ジャパン・オープンで4種類計5度の4回転ジャンプ
まだ発展途上の演技は想定の範囲内だった。フィギュアスケート男子で2018年平昌冬季五輪銀メダリストの宇野昌磨(トヨタ自動車)が、自身にとって最高難度の構成となる北京冬季五輪シーズンの今季初戦に挑んだ。
チーム対抗戦の形式で2グループに分かれ、10月2日、さいたまスーパーアリーナで行われた本格的なシーズン到来を告げるジャパン・オープン。23歳の宇野が「自分の代名詞にしたい」と意気込むフリーは名作「ボレロ」の楽曲にループ、サルコー、フリップ、トーループの4種類計5度の4回転ジャンプを組み込んだ内容だ。演技後半にフリップとトーループの4回転ジャンプを決め、181.21点で1位となってチームの勝利に貢献した。
冒頭でジャンプのミスも相次いだものの、どれだけ失敗しても「今の現在地を知る」という落ち着いた心構えを貫いた。高難度のプログラムを滑りきるためにオフの間に取り組んできた「体力強化」の成果も見えた滑り出しとなった。
ステップは最高難度のレベル4
宇野は冒頭に入れた4回転ループで転倒すると、続く4回転サルコーは2回転と失敗。その後の4回転トーループも着氷がやや乱れ、出来栄え点(GOE)はマイナス評価だった。それでも肉体的にも精神的にも追い込まれる中で、トリプルアクセル(3回転半ジャンプ)を鮮やかに決めて踏みとどまった。
基礎点が1.1倍となる演技後半のジャンプでは4回転フリップ、4回転―2回転の2連続トーループに成功。見せ場のステップでは残りのエネルギーを全て使い切るかのように全身を使って情感を込めて踊り切り、最高難度レベル4をそろえた。得点は181.21点。演技後は納得するように何度となくうなずく姿が印象的だった。
4回転ループの再挑戦、鍵山優真に刺激
宇野が再び4回転ループに挑戦し始めたきっかけは、昨季の世界選手権で2位と躍進した18歳の鍵山優真(オリエンタルバイオ)の存在が大きかったという。オフのCM発表会でも鍵山と練習する中で「もっとうまくなりたいと心から思った。自分のスケートがどこまでやれるのか、成長をもっと知りたい」と心境を明かしていた。
後輩の鍵山が積極果敢に4回転に取り組む姿を見て、封印していた4回転ループの練習を本格的に再開。

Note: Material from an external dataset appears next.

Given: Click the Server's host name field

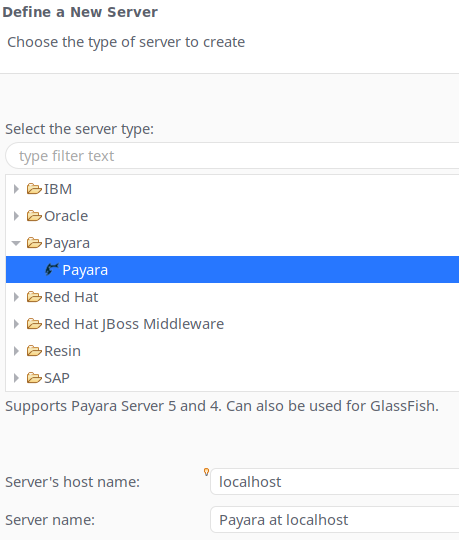Looking at the screenshot, I should point(335,481).
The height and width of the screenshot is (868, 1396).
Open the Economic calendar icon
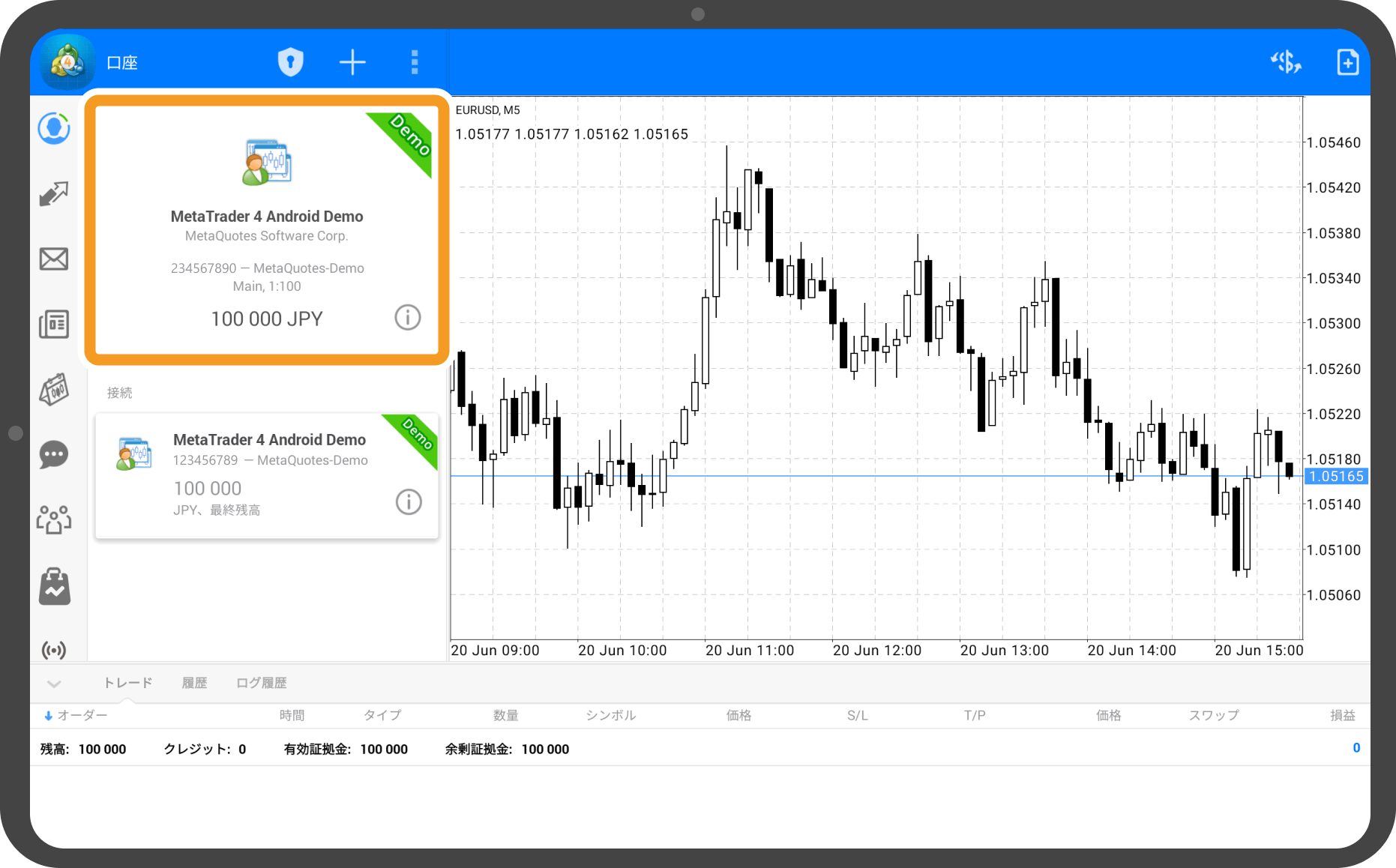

さらに地道な「体力強化」にも取り組み、今季初戦で演技後半に立て直せたことも自信につながった。
今大会後は練習拠点のスイスに戻り、GPシリーズ第1戦のスケートアメリカ(10月22~24日・ラスベガス)に備える。約4カ月後に迫る北京冬季五輪へもう一段階ギアを入れ直す必要がある。宇野にとって勝負の五輪シーズンが幕を開けた。